● TASK STATEMENT:
Copy out every line from the entries below that contains the word "Where", reproducing each such line in full.
==============================
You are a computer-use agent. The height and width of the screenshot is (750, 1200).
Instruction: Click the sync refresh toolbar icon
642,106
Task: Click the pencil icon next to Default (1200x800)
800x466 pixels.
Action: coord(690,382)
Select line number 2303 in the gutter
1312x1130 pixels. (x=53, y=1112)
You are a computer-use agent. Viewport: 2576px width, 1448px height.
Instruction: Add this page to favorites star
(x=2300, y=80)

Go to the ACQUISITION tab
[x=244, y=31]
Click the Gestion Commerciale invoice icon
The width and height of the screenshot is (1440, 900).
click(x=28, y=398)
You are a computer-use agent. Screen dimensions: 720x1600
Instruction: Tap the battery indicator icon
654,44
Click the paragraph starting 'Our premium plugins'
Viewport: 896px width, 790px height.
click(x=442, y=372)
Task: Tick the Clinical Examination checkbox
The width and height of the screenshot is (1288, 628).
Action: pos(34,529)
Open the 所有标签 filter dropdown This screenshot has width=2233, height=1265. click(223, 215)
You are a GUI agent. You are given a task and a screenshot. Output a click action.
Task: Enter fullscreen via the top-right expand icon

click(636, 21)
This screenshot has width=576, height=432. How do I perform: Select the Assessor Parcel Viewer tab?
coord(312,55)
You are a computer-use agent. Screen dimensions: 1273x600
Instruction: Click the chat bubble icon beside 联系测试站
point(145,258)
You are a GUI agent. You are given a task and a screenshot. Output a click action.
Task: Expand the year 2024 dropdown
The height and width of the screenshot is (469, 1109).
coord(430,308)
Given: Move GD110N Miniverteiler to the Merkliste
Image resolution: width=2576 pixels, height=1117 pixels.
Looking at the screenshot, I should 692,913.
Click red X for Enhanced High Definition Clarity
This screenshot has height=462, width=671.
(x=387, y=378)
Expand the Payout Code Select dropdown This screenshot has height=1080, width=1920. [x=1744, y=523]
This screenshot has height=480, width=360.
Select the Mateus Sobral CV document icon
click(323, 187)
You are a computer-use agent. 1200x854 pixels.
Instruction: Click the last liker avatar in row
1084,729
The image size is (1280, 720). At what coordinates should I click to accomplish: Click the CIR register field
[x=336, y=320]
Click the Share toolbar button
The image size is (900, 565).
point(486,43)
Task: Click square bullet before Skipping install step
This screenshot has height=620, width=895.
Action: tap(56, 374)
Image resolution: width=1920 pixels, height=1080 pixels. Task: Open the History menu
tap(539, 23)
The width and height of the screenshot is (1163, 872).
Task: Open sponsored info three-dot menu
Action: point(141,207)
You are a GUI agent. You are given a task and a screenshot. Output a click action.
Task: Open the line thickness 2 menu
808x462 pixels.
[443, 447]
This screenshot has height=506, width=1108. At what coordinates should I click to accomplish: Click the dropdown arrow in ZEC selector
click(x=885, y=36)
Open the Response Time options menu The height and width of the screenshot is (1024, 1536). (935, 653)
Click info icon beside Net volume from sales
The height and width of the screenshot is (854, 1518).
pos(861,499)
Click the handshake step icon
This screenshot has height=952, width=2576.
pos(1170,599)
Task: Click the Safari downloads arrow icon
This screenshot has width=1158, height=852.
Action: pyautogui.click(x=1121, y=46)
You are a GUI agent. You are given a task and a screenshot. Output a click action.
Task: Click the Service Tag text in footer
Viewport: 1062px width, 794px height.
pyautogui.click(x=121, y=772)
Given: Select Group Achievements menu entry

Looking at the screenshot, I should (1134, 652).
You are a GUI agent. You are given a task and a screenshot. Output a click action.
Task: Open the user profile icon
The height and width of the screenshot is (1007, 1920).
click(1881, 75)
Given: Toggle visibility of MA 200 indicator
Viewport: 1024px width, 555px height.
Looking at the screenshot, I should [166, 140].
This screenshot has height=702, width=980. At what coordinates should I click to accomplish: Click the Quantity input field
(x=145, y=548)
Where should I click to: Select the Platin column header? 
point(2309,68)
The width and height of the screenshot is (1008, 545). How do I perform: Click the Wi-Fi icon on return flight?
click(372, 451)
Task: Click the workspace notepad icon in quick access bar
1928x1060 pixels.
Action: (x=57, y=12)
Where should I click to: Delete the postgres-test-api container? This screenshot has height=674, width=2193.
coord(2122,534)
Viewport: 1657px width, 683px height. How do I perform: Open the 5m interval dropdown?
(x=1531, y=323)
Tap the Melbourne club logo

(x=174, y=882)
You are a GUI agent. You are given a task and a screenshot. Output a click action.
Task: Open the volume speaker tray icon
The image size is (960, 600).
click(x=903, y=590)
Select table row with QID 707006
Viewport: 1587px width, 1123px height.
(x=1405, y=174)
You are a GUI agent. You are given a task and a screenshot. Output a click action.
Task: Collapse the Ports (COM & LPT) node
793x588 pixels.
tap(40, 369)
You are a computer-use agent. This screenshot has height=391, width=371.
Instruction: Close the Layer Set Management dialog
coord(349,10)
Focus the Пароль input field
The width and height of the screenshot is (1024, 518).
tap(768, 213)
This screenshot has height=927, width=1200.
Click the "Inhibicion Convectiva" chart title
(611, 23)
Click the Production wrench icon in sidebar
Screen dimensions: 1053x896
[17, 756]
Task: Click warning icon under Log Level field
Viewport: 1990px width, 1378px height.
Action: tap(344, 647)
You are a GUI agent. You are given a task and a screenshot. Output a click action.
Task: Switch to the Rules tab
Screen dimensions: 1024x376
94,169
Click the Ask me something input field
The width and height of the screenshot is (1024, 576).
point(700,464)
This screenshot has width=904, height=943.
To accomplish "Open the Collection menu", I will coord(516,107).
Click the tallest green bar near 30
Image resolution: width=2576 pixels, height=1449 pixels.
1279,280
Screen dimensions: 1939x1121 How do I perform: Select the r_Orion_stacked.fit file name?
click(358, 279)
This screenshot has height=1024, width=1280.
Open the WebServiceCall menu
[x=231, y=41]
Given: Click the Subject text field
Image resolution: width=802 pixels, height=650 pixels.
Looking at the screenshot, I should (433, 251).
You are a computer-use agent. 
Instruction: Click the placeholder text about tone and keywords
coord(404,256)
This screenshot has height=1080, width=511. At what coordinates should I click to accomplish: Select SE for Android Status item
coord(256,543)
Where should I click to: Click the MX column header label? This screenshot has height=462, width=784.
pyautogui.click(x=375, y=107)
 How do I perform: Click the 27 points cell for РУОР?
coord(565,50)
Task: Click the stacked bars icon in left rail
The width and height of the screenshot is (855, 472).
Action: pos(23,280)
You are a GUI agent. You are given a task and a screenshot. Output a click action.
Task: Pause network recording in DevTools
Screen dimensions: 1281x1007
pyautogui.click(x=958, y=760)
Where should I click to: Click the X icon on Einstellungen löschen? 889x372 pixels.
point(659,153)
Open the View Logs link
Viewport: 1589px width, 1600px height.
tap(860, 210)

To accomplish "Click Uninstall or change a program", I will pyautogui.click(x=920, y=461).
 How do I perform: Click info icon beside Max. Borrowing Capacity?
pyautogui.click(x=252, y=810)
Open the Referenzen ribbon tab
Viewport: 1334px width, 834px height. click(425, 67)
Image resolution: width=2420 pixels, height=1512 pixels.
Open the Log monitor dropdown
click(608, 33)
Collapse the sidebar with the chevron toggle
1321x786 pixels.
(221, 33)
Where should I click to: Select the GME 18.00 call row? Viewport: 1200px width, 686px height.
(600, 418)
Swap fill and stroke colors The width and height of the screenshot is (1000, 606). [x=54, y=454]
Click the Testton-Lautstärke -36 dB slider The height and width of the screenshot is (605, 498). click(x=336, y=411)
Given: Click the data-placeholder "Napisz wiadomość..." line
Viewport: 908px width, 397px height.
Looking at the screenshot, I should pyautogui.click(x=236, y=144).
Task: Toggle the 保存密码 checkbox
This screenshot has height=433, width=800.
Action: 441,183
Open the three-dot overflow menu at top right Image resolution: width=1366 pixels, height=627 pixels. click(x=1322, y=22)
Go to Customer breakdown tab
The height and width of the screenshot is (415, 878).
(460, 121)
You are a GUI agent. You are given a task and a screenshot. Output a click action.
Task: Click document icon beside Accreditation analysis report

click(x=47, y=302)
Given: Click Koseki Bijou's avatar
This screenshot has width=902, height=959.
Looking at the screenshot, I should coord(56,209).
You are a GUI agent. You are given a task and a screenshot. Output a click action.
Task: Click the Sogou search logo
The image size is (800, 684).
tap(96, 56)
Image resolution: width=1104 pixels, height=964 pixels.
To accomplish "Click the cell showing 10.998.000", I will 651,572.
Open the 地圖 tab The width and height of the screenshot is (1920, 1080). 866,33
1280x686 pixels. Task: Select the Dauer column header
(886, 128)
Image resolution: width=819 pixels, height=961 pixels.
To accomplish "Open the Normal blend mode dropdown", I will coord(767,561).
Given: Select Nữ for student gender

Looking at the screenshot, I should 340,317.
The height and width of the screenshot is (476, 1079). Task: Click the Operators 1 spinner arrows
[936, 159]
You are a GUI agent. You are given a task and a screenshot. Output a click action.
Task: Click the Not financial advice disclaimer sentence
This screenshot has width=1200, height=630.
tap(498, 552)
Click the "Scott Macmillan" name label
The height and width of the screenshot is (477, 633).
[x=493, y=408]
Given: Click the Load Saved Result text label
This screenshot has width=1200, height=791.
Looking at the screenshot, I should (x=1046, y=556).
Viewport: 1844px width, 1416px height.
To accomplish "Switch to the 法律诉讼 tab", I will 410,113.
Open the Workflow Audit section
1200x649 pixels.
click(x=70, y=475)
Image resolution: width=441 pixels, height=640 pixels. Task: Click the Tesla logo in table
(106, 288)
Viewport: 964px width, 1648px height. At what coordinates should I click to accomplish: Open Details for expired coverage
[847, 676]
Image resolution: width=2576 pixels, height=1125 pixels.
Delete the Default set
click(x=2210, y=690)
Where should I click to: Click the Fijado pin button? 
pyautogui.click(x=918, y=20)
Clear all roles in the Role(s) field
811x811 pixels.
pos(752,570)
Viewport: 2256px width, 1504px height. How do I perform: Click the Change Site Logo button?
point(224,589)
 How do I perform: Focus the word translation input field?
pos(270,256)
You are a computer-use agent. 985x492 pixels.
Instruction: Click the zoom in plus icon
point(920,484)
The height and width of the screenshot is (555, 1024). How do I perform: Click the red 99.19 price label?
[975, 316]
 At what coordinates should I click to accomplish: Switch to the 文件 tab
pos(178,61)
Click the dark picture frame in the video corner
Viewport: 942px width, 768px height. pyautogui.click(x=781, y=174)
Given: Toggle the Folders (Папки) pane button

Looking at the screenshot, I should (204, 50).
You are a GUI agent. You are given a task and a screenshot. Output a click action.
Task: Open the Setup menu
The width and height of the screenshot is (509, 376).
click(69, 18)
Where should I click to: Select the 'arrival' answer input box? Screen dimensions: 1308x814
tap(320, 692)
==============================
● THE RESPONSE:
Where should I click to: Select the Platin column header? 
Where should I click to: Delete the postgres-test-api container? This screenshot has height=674, width=2193.
Where should I click to: Click the MX column header label? This screenshot has height=462, width=784.
Where should I click to: Click the X icon on Einstellungen löschen? 889x372 pixels.
Where should I click to: Select the GME 18.00 call row? Viewport: 1200px width, 686px height.
Where should I click to: Click the Fijado pin button? 
Where should I click to: Select the 'arrival' answer input box? Screen dimensions: 1308x814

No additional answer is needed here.